Armed with knowledge of ω _p and τ, the mobility (μ), carrier concentration (N _e), and DC conductivity (σ ₀) of the material can then be calculated using the relations, μ = (1+γ)eτ/m ^*, N _e = ε ₀ ω _p ² m ^*/e ², and σ ₀ =ε ₀ ω _p ² τ (1+γ), respectively. In these expressions, e = 1.602 × 10⁻¹⁹ C, is the electronic charge; the electron effective mass is given by m ^* = 0.3m ₀ [28], where m ₀ = 9.1094 × 10⁻³¹ kg, is the electron’s mass.

5.1. Introduction

By now, the potential of THz science and technology to a host of applications ranging from fundamental sciences to national security is well known [30]. Consequently, key components, such as phase shifters, modulators, filters, and polarizers, need to be developed. Liquid crystals (LCs) can be used to add functionalities to various THz optical and optoelectronic components [31–33]. We have previously shown that phase shifts exceeding 2π at 1 THz can be achieved by using electrically controlled birefringence in a homeotropically aligned LC (E7, Merck) cell, 1.83 mm in thickness and biased at 100 V_rms [33]. As ITO films are opaque in the THz frequency range [2, 13], we employed two copper pieces separated by ~11 mm at two sides of LCs’ cell as electrodes for biasing and spacers [33].
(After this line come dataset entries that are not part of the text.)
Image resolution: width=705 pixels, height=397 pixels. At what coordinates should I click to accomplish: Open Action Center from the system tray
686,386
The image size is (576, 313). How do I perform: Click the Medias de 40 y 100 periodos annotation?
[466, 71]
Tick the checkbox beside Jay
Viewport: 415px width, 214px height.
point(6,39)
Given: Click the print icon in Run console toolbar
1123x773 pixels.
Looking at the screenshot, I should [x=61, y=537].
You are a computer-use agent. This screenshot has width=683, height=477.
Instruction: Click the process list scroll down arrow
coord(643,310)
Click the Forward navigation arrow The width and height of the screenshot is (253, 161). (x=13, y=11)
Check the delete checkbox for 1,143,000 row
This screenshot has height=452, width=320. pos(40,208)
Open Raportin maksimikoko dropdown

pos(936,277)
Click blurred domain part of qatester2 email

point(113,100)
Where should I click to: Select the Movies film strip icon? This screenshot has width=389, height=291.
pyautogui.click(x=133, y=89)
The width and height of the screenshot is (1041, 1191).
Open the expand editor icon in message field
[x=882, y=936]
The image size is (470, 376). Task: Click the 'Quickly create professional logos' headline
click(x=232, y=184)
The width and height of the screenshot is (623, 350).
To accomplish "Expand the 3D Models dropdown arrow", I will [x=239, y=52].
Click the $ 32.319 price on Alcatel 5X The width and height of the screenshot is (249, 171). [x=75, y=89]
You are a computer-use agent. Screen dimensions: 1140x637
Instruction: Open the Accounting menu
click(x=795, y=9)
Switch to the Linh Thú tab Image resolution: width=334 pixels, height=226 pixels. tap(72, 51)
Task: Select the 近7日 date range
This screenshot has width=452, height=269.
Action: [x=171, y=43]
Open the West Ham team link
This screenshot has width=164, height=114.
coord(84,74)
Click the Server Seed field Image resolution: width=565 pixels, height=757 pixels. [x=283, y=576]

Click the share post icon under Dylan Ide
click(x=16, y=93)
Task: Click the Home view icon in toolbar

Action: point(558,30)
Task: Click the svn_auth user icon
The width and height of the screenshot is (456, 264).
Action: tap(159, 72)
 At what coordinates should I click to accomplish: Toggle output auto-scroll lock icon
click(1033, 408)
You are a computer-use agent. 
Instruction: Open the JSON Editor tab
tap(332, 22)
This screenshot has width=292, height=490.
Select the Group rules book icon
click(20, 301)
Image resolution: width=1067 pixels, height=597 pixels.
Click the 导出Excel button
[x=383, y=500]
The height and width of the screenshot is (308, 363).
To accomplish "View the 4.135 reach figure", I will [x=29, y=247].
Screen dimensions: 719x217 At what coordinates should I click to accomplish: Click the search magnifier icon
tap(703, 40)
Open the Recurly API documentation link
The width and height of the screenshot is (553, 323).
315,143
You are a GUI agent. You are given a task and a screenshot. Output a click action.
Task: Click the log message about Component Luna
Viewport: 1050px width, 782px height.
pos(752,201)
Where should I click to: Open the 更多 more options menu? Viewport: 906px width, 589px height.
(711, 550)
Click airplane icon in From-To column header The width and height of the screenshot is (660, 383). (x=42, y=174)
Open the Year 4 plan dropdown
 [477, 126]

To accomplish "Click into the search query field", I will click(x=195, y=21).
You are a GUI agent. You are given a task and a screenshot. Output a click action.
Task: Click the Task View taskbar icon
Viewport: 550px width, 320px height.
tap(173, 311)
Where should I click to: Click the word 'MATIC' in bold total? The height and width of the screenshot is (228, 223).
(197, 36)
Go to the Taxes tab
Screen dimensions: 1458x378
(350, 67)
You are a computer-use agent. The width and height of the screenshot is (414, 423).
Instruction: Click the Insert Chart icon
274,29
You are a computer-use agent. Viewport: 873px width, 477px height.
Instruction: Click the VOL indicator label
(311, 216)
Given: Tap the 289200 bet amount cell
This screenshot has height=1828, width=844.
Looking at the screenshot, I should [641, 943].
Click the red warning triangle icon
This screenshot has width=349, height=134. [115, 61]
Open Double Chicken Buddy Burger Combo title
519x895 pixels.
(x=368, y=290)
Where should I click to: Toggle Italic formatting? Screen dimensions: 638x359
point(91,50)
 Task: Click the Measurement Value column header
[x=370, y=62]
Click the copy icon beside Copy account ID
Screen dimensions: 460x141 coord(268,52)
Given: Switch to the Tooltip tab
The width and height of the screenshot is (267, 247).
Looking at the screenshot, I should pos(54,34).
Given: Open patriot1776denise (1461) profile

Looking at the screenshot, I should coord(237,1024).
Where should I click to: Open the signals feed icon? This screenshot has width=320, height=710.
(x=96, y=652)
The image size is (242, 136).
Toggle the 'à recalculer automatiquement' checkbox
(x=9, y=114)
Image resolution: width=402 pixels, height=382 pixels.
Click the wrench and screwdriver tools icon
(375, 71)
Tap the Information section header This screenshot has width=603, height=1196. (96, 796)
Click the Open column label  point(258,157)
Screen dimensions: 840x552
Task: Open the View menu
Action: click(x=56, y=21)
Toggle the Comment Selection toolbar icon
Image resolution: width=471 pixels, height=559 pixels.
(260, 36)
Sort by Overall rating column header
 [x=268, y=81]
As we illustrated in previous sections, the ITO NWhs can be used as transparent electrodes for THz applications [2, 13]. Indeed, we demonstrated THz phase shifters with a phase shift of around π/2 at 1.0 THz with ITO NWhs used as transparent electrodes [34, 35]. Significantly, ITO NWhs can also be used to align the liquid crystal molecules. Therefore, traditional alignment layers and procedures are not required.

In this section of the chapter, we present several designs of THz phase shifters with maximum phase shifts exceeding 2π or 360°. This is significant for applications such as phased array radar in the submillimeter band. ITO nanomaterials described in this work were employed as transparent electrodes. These devices can be operated at relatively low voltage and exhibit outstanding transmittance in the THz frequency region.

5.2. Construction of the THz phase shifters

Three possible designs are presented in Figure 10 . In all, the LC (MDA-00-3461 by Merck) layers were sandwiched between fused silica substrates that have the inner surface (facing the LC layer) either deposited with or without ITO NWhs. Polyimides were deposited and rubbed for LC alignment. Before turning on the voltage biasing the ITO NWhs, the LC molecules are aligned parallel to the substrates. As the bias is increased beyond the threshold field due to the Fréedericksz transition, LC molecules will be reoriented toward the direction of the applied electric field. The threshold field is given by E _th = π(k ₁/(ε ₀Δε))^1/2/d, where the free-space permittivity ε ₀ = 8.854 × 10⁻¹² F m^-1 and d is thickness of a single cell or the distance between two electrodes as shown in Figure 10 . The threshold field also depends on the splay elastic constant k ₁ = 12.6 × 10⁻¹² N and dielectric anisotropy, Δε = ε _// − ε _⊥ = 11.2 for this LC. After numerically finding the maximum tilt angle existing at every layer due to the weak boundary of substrates for LCs molecules, due to the effective birefringence, the phase shift can be given by δ = 2πfdΔn _eff.Max/c, where f and c are the THz frequency and the speed of light in vacuum, respectively.

5.3. Results and discussions

All the three designs are found to be successful as THz phase shifters. In Figure 11(a) , we showed measured phase shifts of the devices as a function of the driving voltage. Phase shift exceeding 2π was demonstrated for all devices at 1.05 THz. The driving voltage needed is as low as 5 V_rms. Recalling performance of our previous work [33], the required voltage is lower by 20 times. Examining Figure 1 , one immediately see that the threshold voltage is also quite low, less than 2 V_rms. Transmittance of all three phase shifters in the range of 0.2–1.2 THz is presented in Figure 11(b) . Note that the design with four layers of ITO NWhs exhibits the lowest threshold voltage and the lowest driving voltage needed to achieve 360° of phase shift. In contrast, the THz transmittance of the phase shifter with just two layers of ITO NWhs is significantly higher than others two. Although the loss of ITO NWhs is not so high in the THz frequency band, the accumulated loss of the device with the employment of more layers of electrodes is significant.